• **Page excerpt**
===============

Image Hosted by ImageShack.usi woke up at eight am, groggily took a shower, did the chores in utter silence as i'm not into talking in the early morning and then went into the office to check on the records of cashflow. it was probably two pm when i finally emerged from the growing piles of file and documents. i cleaned up my desk and locked up. amazingly, i felt drained of energy. i laughed at the thought of me when i'm even older. so far, my gasthritis and stomach have been fine.

so , i just plopped on the couch to watch telly when the winds started blowing really hard and rain soon fell....and there goes the Astro signals. i was at pinnacle of frustration. breathe in, out, in, out. okie... i went and feed the kois under an umbrella, praying for the lightning to strike me then i saw Tiramisu sitting between my squatted knees, looking at the fish eating. Misu kinda woke me up by telling me to take it easy and enjoy the view. and surprisingly, i did. who wud have known? learning life lessons from a puppy.

i had a rather interesting chat with Yun late last night till early this morning. its pretty great to finally meet eye to eye on a subject with someone who's in the exact same situation. it was about people's assumption : rich gurls. i've been called that all my life - jokingly, sarcastically or cynically. so has Yun. and we found out we both hated it and had the similiar retorts : Yun's -"i'm not rich, my parents are. and they worked really hard for it." Char's - "my parents are rich and they worked hard to be where they're at right now."

===============

• **Provided data**

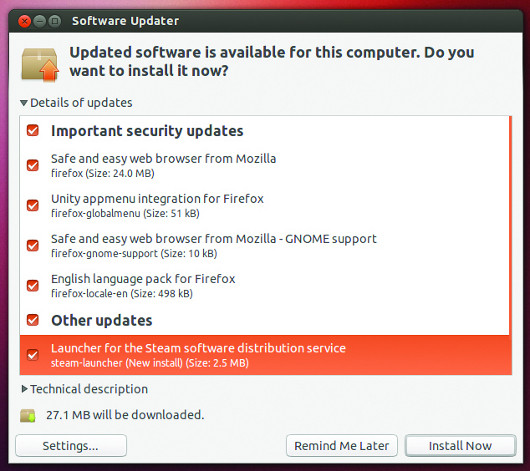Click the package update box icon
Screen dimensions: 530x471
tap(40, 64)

===============

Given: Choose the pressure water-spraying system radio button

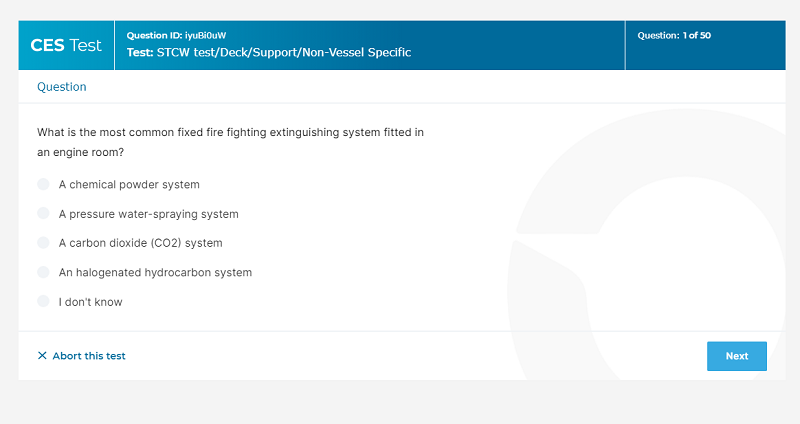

===============

• **Activity A**
In the blog post, what is the name of the puppy that sat between the writer's knees?
• **Activity B**
Summarize the blog post in two sentences.
• **Activity C**
Please copy word for word the part of the blog post that opens with the words containing "so , i just" and closes with "from a puppy.".

• **Task result A**
Tiramisu (also called Misu).

• **Task result B**
After a quiet morning of chores and checking cashflow records, the writer lost the TV signal in a storm but was calmed by the puppy Tiramisu while feeding the koi. The writer also describes a late-night chat with Yun, who, like the writer, has long been called a rich girl, hates it, and answers that the parents are the rich ones and worked hard for it.

• **Task result C**
so , i just plopped on the couch to watch telly when the winds started blowing really hard and rain soon fell....and there goes the Astro signals. i was at pinnacle of frustration. breathe in, out, in, out. okie... i went and feed the kois under an umbrella, praying for the lightning to strike me then i saw Tiramisu sitting between my squatted knees, looking at the fish eating. Misu kinda woke me up by telling me to take it easy and enjoy the view. and surprisingly, i did. who wud have known? learning life lessons from a puppy.